Уильям Кейси (William Casey), первый директор ЦРУ при президенте Рейгане, взялся за реализацию этой секретной программы и повел ее еще дальше. Он отдал поручение отпечатать Коран на узбекском языке, чтобы повстанцы могли контрабандным путем переправить его через афганскую границу и распространить среди советских граждан. Кейси также разрешил или, по крайней мере, закрывал глаза на партизанские рейды, осуществляемые на советской территории повстанцами, лояльными афганскому исламисту Гульбеддину Хекматияру. (Хекматияр, получавший оружие от ЦРУ, все еще сражается в Афганистане против афганского правительства и США).

Антисоветское противостояние являет собой один из немногих случаев в истории, когда организованный извне подъем мусульманских бойцов против немусульманских оккупационных сил завершается успехом, по крайней мере, в военном отношении. Разумеется, эта победа была главным образом обусловлена тем, что афганское сопротивление носило внутренний характер и уже шло полным ходом к тому моменту, как Соединенные Штаты и Саудовская Аравия прибыли туда со своими долларами и современным оружием. Результатами американского вмешательства в Афганистане в борьбе против Советов стала разрушительная гражданская война и рождение Аль-Каиды. И потому политику их вряд ли можно назвать стратегическим триумфом.

Тем не менее, как и в Берлине в межвоенный период, неудача не стала для упорствующего Вашингтона сдерживающим фактором. Стратеги Пентагона продолжают действовать так, будто они могут выигрывать войны на Ближнем Востоке, ловко манипулируя и вооружая племена, секты и исламских лидеров, рассредоточенных по территориям, которые им почти не известны.

В своем искусном повествовании Моутедел выдвигает, по крайней мере, две причины, по которым подобные стратегии Запада обречены на провал. Одной из них является неведение планировщиков в отношении разнообразных форм ислама и той трудноуловимой роли, которую вера играет в повседневной жизни столь многих людей, идентифицирующих себя с мусульманской религией. То есть, на Западе часто переоценивается согласованность ислама, а значит, и его уступчивость.

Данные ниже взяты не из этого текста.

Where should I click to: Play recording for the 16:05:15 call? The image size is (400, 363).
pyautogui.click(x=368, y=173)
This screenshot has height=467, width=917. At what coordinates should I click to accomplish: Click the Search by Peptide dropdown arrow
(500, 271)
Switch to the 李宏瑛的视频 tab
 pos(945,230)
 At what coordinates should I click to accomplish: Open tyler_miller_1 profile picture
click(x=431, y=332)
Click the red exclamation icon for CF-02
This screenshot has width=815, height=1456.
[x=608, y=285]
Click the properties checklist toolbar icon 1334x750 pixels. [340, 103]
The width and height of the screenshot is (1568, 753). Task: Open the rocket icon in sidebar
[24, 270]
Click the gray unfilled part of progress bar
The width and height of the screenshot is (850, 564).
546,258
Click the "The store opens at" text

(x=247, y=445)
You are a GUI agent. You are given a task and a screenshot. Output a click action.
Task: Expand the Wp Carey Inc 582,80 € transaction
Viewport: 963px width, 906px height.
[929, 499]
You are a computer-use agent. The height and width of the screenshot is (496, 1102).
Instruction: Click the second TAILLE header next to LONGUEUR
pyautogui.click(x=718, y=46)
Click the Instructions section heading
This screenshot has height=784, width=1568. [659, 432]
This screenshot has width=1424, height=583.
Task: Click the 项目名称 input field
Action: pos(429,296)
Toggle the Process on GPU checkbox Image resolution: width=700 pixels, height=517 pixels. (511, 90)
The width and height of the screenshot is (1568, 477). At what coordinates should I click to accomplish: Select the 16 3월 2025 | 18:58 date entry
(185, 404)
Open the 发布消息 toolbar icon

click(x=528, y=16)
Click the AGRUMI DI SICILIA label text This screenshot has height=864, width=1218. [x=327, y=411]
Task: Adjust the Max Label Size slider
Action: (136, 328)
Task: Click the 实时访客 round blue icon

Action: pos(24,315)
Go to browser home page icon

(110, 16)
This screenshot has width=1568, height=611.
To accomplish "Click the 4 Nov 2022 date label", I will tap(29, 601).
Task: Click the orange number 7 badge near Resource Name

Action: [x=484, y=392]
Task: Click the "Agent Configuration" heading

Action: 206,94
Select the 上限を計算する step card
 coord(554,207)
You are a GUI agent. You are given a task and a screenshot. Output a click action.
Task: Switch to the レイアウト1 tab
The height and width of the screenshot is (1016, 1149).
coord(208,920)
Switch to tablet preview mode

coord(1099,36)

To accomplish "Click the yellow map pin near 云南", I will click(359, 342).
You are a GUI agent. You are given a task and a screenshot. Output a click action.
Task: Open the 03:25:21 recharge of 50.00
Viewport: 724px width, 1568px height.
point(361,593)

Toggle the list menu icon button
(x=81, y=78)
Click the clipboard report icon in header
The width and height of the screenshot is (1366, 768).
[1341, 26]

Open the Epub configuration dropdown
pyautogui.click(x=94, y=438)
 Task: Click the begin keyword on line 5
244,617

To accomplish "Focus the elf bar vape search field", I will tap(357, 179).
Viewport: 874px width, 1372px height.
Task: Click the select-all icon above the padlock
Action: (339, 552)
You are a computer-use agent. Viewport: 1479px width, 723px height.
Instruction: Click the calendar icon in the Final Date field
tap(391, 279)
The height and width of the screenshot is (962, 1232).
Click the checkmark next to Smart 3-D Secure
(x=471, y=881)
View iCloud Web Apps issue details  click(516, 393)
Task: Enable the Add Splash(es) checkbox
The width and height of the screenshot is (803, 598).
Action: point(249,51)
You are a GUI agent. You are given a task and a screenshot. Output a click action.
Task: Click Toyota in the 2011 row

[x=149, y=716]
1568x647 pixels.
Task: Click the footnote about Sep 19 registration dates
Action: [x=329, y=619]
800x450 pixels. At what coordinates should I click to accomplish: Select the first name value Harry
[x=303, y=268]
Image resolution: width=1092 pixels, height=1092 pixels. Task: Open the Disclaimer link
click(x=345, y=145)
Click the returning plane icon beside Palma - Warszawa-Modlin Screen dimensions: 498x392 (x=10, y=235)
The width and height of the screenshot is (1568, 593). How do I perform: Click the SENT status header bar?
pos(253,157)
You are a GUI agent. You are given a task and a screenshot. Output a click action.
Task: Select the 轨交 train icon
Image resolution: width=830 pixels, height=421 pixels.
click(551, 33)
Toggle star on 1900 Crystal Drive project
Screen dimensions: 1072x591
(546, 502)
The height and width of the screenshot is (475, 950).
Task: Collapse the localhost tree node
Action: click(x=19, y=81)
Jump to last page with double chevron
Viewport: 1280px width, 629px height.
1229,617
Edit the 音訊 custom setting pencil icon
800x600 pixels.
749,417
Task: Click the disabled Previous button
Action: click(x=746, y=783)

Вторая причина прослеживается на протяжении обширной истории колониальных и постколониальных европейских и американских интервенций на мусульманские территории, начиная с двух мировых войн до трех войн в Персидском заливе, а теперь и кампании против «Исламского государства». Мусульманское население, призываемое к ружью Вашингтоном, Лондоном или Берлином на основании борьбы против общих врагов и во имя общих интересов, уже слышало все это раньше. На их памяти — бесчисленные невыполненные обещания и целый ряд болезненных результатов западного вмешательства. Не удивляет, что многие находят призывы к созданию альянсов неубедительными.